From the link I posted:
Learning Melodies: Excerpted from
http://forum.saxontheweb.net/showthread.php?130972-When-you-see-a-Minor-chord-how-do-you-think
Here's a memorization method taught to me by Daryl Lowery, a great sax player in Boston. I may have tweaked it a bit to fit my own learning style.
Start by singing the whole passage. Don't play it first as a reference, just work out the sounds of the intervals in your head, and only sing the note when you know you have it right. This takes a long time at first, but you get better quickly. After you've sung it several times reading off the page, try to sing it from memory. Close your eyes and get as far as you can, and cheat when you need to. When you can do this correctly all the time, it's time to pick up the horn. Sing the first note and then play it. If you play the wrong note, sing it again, and play it again. The important thing here is not the first note: that can be whatever you want, and you can check that against the sax. The important thing is every note thereafter. Work out the intervals in your head before you play them. Start at the beginning with one note, then add the second, third, etc., so you're learning to play the whole phrase. After adding each note, sing the whole phrase once, then sing it up to the new note you are about to add. All this really is is ear-training: learning to hear and recognize intervals and them play them on the horn quickly. While this exercise is designed to help you memorize tunes, it will help all aspects of your musicianship, as well.
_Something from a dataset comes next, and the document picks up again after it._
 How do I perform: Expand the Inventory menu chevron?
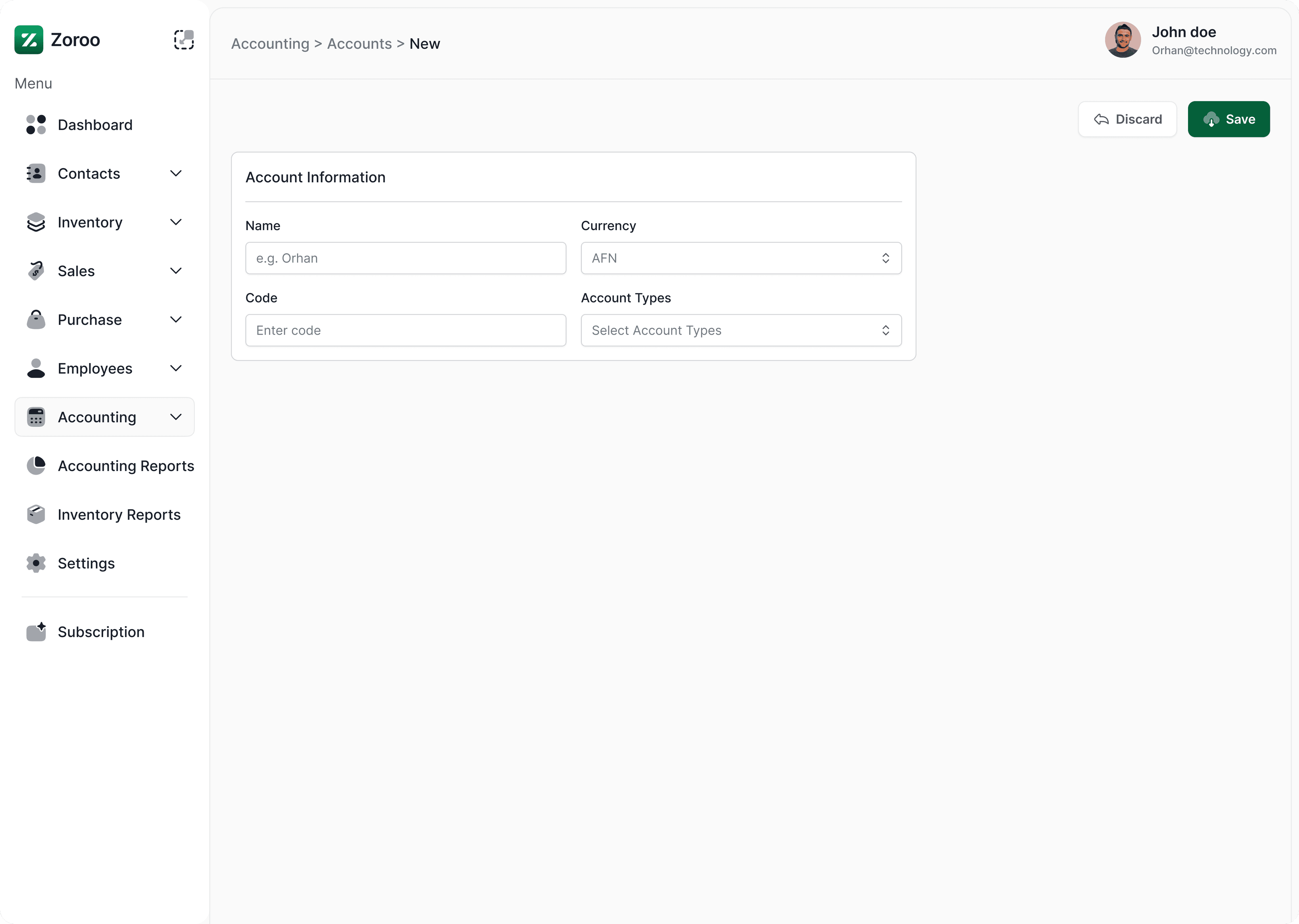point(176,222)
While this seems like a lot of work, it is much quicker than trying to learn long passages through repetition. It also sticks the stuff in your brain longer. After I learned this technique, I took an hour to work through Donna Lee with it, and I still remember that head 5 years later! This is a good method for learning new scale qualities, chord qualities, licks, tunes, passages, or whatever. It cuts down your time learning in 12 keys, too, because you will already have the singing part learned when you go on to a new key.
Learning Changes: Excerpted from
http://forum.saxontheweb.net/showth...hanges-on-standard-tunes.&p=937399#post937399
The way I teach memorization from the page is a 7-step method.
1) Listen to the tune. This gives a general and practical idea of what the sound and feel of the tune is all about.
2) Play the head a few times. This gives you a connection to what is most important to the listener: the melody.
3) Play through the roots on quarter notes (w/ metronome), just tongue them every beat. Starts giving you an idea of the form.
4) Turning off the metronome, take your time and shed each arpeggio independently of time/rhythm, but keep them in order as they appear in the tune. This ensures that you know all the notes in each chord, and trains your fingers to associate those notes and that sound with the chord symbol in your face.
5) Run through the arpeggios in time with the metronome. Builds a stronger concept of the form. Makes you get those chord tones down.
6) Again, independently of time/rhythm, improvise freely on each chord, pause and move to the next one. This helps you come up with ideas that work in a given place in the tune, and here's where we start getting specific to your case, you will notice similarities in the way you approach some chords, and will train yourself to hear the key centers in a practical, non-theoretical way.
7) This last step could be broken up into several steps, I guess, but then it wouldn't be a 7-step program! Here, with the metronome, we run through the tune several times. First time, play roots a la step 3. Next, hold the thirds of each chord. Afterwards, hold the 7ths. Finally, look for (and write down if you need to) "guide tone lines" that move chromatically from 3rds to 7ths and vice versa.